India loosens onion export ban to help neighbors – report

New Delhi is now set to ship thousands of tonnes of onions to the UAE and Sri Lanka, after approving essential supplies to Maldives
India loosens onion export ban to help neighbors – report

India is gearing up to supply thousands of metric tonnes of onions to Sri Lanka and UAE, days after it approved limited exports of essential commodities to the Maldives, despite ties between New Delhi and Malé remain tense amid China’s rising influence in the region.

New Delhi is planning to supply thousands of metric tons of onions to Sri Lanka and the United Arab Emirates, The Hindustan Times reported on Monday. According to the newspaper, India has supplied 10,000 metric tons of onions over and above the agreed 14,400-ton cap.

The world’s largest global exporter of onions, India has either banned or limited export permits for the in-demand vegetable, as well as for rice, wheat flour, pulses, and sugar, since last December. Subsequently, onion prices are believed to have risen dramatically in neighboring countries that have depended on onion imports from India to meet their domestic demand. Through a “special quota” arrangement, the Indian government recently allowed exports to Bangladesh, Sri Lanka, Mauritius, Bahrain, and Bhutan.

Last week, New Delhi announced it was allowing the export to Maldives of onions and essential items such as eggs, potatoes, rice, wheat flour, sugar, dal (processed pulses), stone aggregate, and river sand. Shipments began on April 1 and will be “exempted from any existing or future restriction/prohibition on export” in the 2024-25 financial year, the government said.

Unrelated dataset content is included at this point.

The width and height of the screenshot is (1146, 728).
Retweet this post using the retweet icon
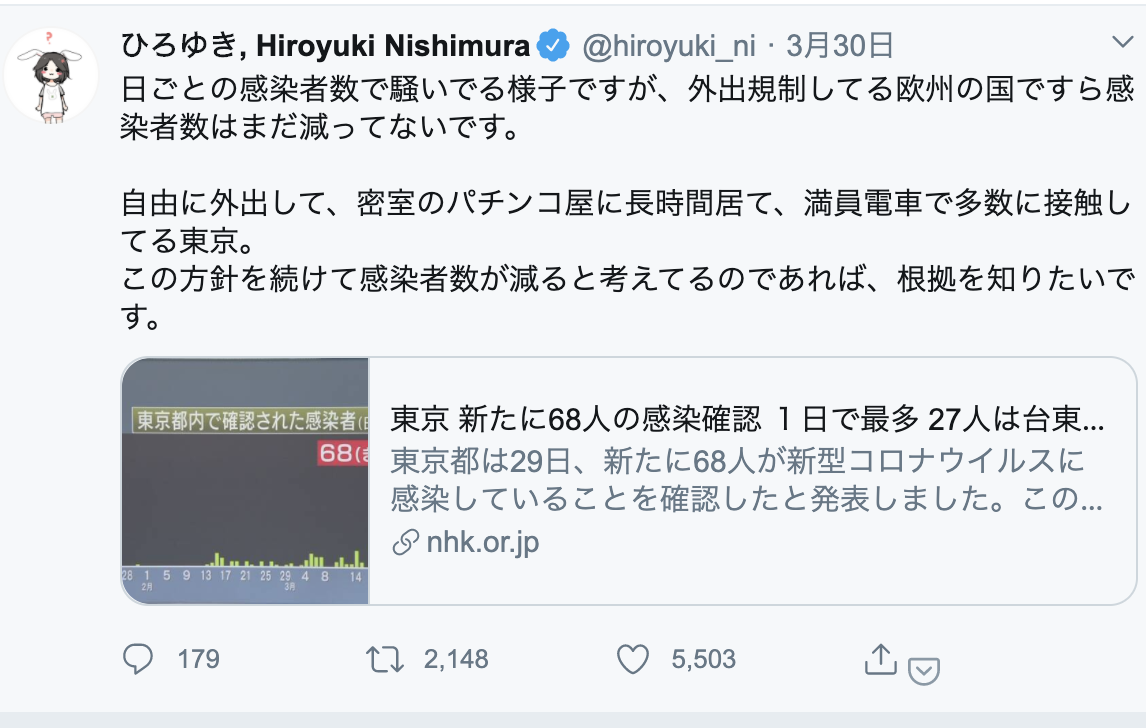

Maldives Foreign Minister Moosa Zameer has thanked India for renewing the quota of essential supplies. In response, Indian Foreign Minister Subhramanyam Jaishankar stressed that India is committed to its “neighbourhood first” and SAGAR policies. The Security and Growth for All in the Region (SAGAR) is India’s policy or doctrine of maritime cooperation in the Indian Ocean Region (IOR).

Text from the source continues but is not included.